Holy Disorders
- First Edition Cover
- Author: Edmund Crispin
- Language: English
- Series: Gervase Fen
- Genre: Detective
- Publisher: Gollancz
- Publication date: 1945
- Publication place: United Kingdom
- Media type: Print
- Preceded by: The Case of the Gilded Fly
- Followed by: The Moving Toyshop

= Holy Disorders =

1945 mystery novel by Edmund Crispin

Holy Disorders is a 1945 mystery novel by the English writer Edmund Crispin, the second in his series featuring the Oxford professor and amateur detective Gervase Fen. The novel is set during the Second World War. The title is a reference to Chaucer.

==Plot==
After a violent attack on Denis Brooks, organist in the small cathedral city of Tolnbridge in Devon, Gervase Fen sends a telegram to his composer acquaintance, Geoffrey Vintner, urging him to hurry down to take over his duties. Before he has even left London, Vintner is attacked by an unknown assailant in a department store and has another narrow escape while travelling down on the train from Paddington.

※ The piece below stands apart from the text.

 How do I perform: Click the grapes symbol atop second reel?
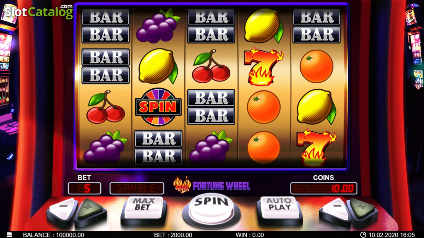[x=158, y=25]
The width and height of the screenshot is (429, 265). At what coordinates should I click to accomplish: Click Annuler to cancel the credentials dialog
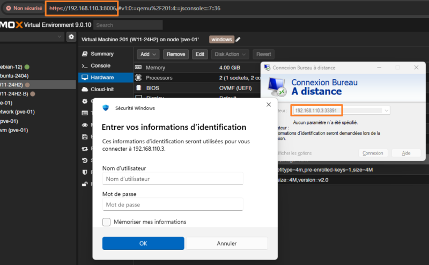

In Tolnbridge, Vintner is put up in the cathedral’s clergy-house, and is introduced to a large group of variously eccentric ‘cathedral people’. Brooks has been in hospital ever since the attack, and that evening his medication is tampered with and he dies from atropine poisoning. It seems that he may have been silenced after seeing something in the cathedral. The police suspect that an enemy spy ring has been transmitting from the cathedral at night, using a portable wireless transmitter. Later that night, while Fen and Vintner are outside the cathedral, they hear a mighty crash. Dr Butler, inside, has been killed by a falling stone slab that marks the entrance to an ancient tomb. Sir John Dallow, the cathedral’s Chancellor, tells Fen and Vintner of 17th century local witch trials. Vintner has fallen in love with Dr Butler’s daughter, Frances, and impetuously asks her to marry him.

Few of the potential suspects have alibis for the murders, and Fen eventually closes in on the culprits by a close consideration of the group’s movements and timings. Fen and Vintner attend a black mass, and are attacked by the masked celebrant. The gang is eventually revealed to include the young curate July Savernake and the landlord of the local pub, Harry James. Their ringleader is Frances Butler, unexpectedly revealed as a Nazi sympathiser and Devil-worshipper. Her motives are not easy to understand, and Sir John Dallow speculates that it may have been in her blood: as a member of a very old local family, the evil of witchcraft may have been passed down to her through the centuries.

== Principal characters ==

- Gervase Fen, amateur investigator
- Geoffrey Vintner, composer and organist
- Henry Fielding, former shop assistant and aspiring investigator
- Denis Brooks, cathedral organist
- Dr Butler, Precentor
- Frances Butler, elder daughter of Dr Butler
- Josephine Butler, younger daughter of Dr Butler
- Dr Garbin, cathedral Canon
- Dr Spitshuker, cathedral Canon
- Dutton, deputy organist
- Sir John Dallow, Chancellor and expert in witchcraft
- July Savernake, young curate
- Justinian Peace, psycho-analyst, Dr Butler’s brother in law
- Harry James, landlord of local pub
- Police Inspector Garratt

==See also==
- Golden Age of Detective Fiction

==Bibliography==
- Ellis, Steve. Chaucer at Large: The Poet in the Modern Imagination. University of Minnesota Press, 2000.
- Hubin, Allen J. Crime Fiction, 1749-1980: A Comprehensive Bibliography. Garland Publishing, 1984.
- Reilly, John M. Twentieth Century Crime & Mystery Writers. Springer, 2015.